Photo: AP

If there’s ever been proof that the wellness industry is not going away, it’s Walmart’s recent moves to get a slice of the $6 billion business. 

On Oct. 10, the retail giant will host health fairs in stores across the country to offer preventative health services, including free vision, glucose and blood pressure screenings.

It will also start offering health insurance consultations and immunizations in certain stores. 

The consultations will be done through a partnership with DirectHealth.com between Oct. 15 and Jan. 1. Customers will be able to compare and discuss different health plans with an expert over the phone, online or in-person at 2,400 stores across the country, 

The chain, which has become America’s biggest grocery store, is also pledging to put a greater emphasis on healthy food.

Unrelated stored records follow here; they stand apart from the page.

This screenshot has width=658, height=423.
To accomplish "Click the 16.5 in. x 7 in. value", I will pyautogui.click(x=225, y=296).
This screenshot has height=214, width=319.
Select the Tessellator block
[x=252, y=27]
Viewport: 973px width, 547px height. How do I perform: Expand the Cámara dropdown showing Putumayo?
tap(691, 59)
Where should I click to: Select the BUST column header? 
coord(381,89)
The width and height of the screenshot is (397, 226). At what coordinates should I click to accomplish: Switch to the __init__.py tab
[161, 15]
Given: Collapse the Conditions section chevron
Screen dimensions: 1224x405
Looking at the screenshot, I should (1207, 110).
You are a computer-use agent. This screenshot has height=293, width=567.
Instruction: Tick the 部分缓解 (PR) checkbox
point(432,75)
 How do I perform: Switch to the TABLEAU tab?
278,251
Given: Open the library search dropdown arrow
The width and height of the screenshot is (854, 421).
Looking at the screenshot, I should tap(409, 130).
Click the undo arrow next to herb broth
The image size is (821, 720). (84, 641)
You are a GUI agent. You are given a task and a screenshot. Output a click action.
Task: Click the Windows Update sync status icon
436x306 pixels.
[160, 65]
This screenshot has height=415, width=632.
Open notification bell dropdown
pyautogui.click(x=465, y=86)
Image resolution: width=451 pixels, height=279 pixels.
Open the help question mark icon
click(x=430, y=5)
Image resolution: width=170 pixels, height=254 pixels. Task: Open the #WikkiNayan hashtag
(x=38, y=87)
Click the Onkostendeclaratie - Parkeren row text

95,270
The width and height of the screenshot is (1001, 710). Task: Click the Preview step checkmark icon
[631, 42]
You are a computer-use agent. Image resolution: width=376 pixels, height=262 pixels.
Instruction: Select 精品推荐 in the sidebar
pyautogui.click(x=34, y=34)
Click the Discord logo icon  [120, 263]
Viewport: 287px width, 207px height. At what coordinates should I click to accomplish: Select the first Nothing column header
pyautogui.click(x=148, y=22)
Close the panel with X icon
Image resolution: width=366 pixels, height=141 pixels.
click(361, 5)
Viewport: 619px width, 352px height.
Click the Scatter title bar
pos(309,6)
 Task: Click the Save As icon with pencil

Among other things, it will give more prominence to protein bars, moving them to the main grocery aisles, rather than in the over-the-counter area. 

“We play an important role in making healthcare available to millions and helping millions put healthy meals on the table. This is a responsibility we take seriously,” Michelle Gloeckler, Walmart’s executive vice president of consumables and health and wellness, said in a statement Tuesday.

Ironically, the announcement comes a year after the company announced it would stop providing health insurance to tens of thousands of its employees. 

Walmart is poised to open its 18th health clinic after unveiling its first one only a year ago. The clinics typically charge patients $40 per visit.

While company officials say they are responding to demand from consumers seeking healthier lifestyles, they also concede that having a pharmacy or clinic in-store creates valuable, repeat shoppers. Many who come to pick up a prescription tend to stick around to shop. 

The retailer’s smaller rival, Target, has already made big moves in the health game by selling its pharmacy business to CVS Health last year. The hope is that getting CVS in its stores will bring in millions of prescription-fillers who will become regular shoppers.